Overall, our results highlight listeners' sensitivity to the talker and the communicative situation, as well as their ability to flexibly adjust their perceptual strategies. This fits in well with a Bayesian “ideal listener” model of speech perception (e.g., Kleinschmidt and Jaeger, 2015), which predicts situationally-specific adjustments in ways that would rationally optimize comprehension. In other words, listeners' assumptions about the relative predictability of various sources of information influence their reliance on these different sources.

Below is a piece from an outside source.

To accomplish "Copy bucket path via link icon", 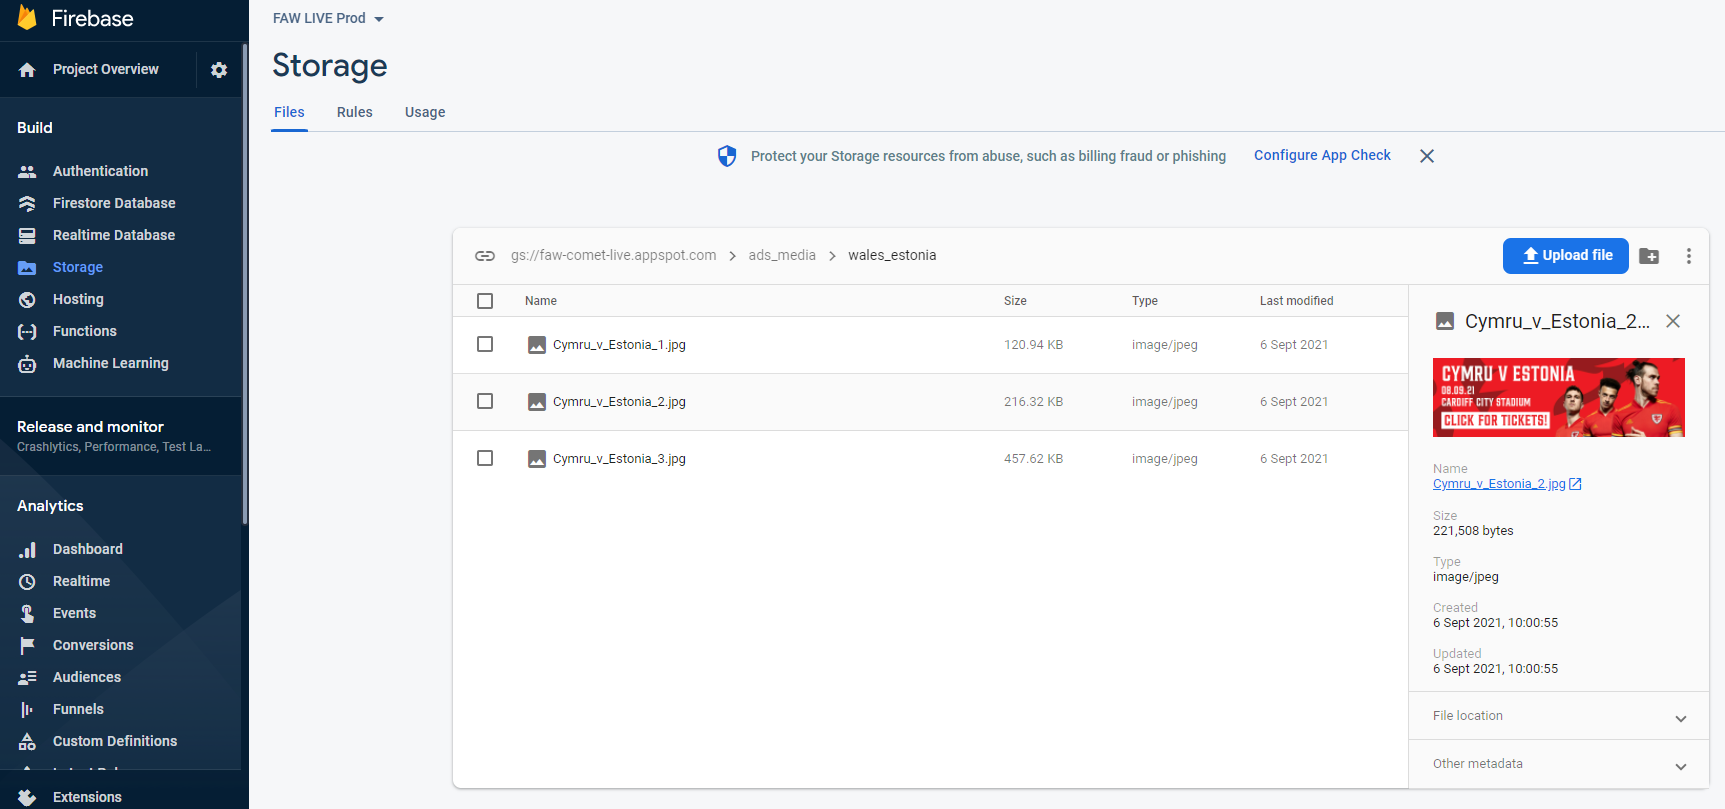I will 485,256.
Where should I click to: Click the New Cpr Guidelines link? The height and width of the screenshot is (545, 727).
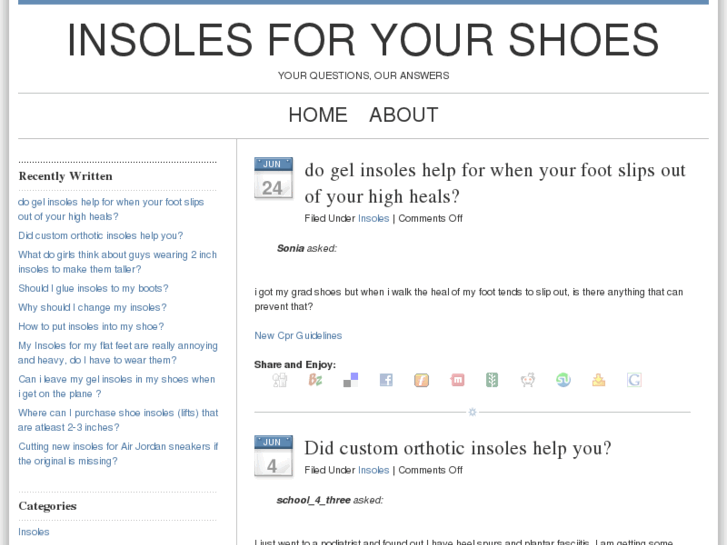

An important implication of this work is that differences found in the processing of native vs non-native speech may be due not only to phonetic differences in the talker (i.e., non-prototypical pronunciations by non-native speakers), but also to different strategies used by the listener. Our results also show that this increased reliance on higher-level information is mitigated through short-term experience with the phonetic characteristics of the talker across the time-course of the experiment. Taken together, these two findings suggest the additional possibility that listeners' long-term experience with accented speech could also shape perception. In other words, listeners who differ in their extent of experience with a specific accent, or with accented speech in general, may show different perceptual strategies. We hope that the current findings stimulate more detailed explorations of how listeners' long-term experience with accents shapes both their initial cue-weighting strategies and the trajectory of adaptation.
Acknowledgments
We would like to thank Beka Bosley, Sarah Fischer, Lori Hendrix, and Alexis Zosel (University of Mississippi), as well as Crystal Chow and Shukri Nur (University of Toronto Mississauga) for their help running the experiment. We would also like to thank several anonymous reviewers for comments on previous drafts of this paper. Support for the preparation of this manuscript was provided in part by the School of Applied Science at the University of Mississippi.
Appendix
Coat-biasing sentences
The young girl learned to put on the coat/goat.
The handsome man forgot to wear the coat/goat.
The wise grandmother remembered to wear the coat/goat.
The lazy brother did not unbutton the coat/goat.
The old grandfather liked to put on the coat/goat.
Goat-biasing sentences
The young girl learned how to milk the coat/goat.
The handsome man forgot to feed the coat/goat.
The wise grandmother remembered to feed the coat/goat.
The lazy brother did not chase the coat/goat.
The old grandfather liked to milk the coat/goat.
For example, an aspiration contrast, phonetically [k] (/g/) vs [kh] (/k/). The average natural production values for the English speaker in our recordings were 26 ms VOT for /g/ and 88 ms for /k/; the Mandarin speaker had a VOT of 24 ms for /g/ and 103 ms for /k/.
We also performed a manipulation of the pitch of the vowel in the target word. This was for a different purpose and did not interact with the sentential context effect; for the purposes of this work we therefore consider the two levels of this manipulation as a repetition.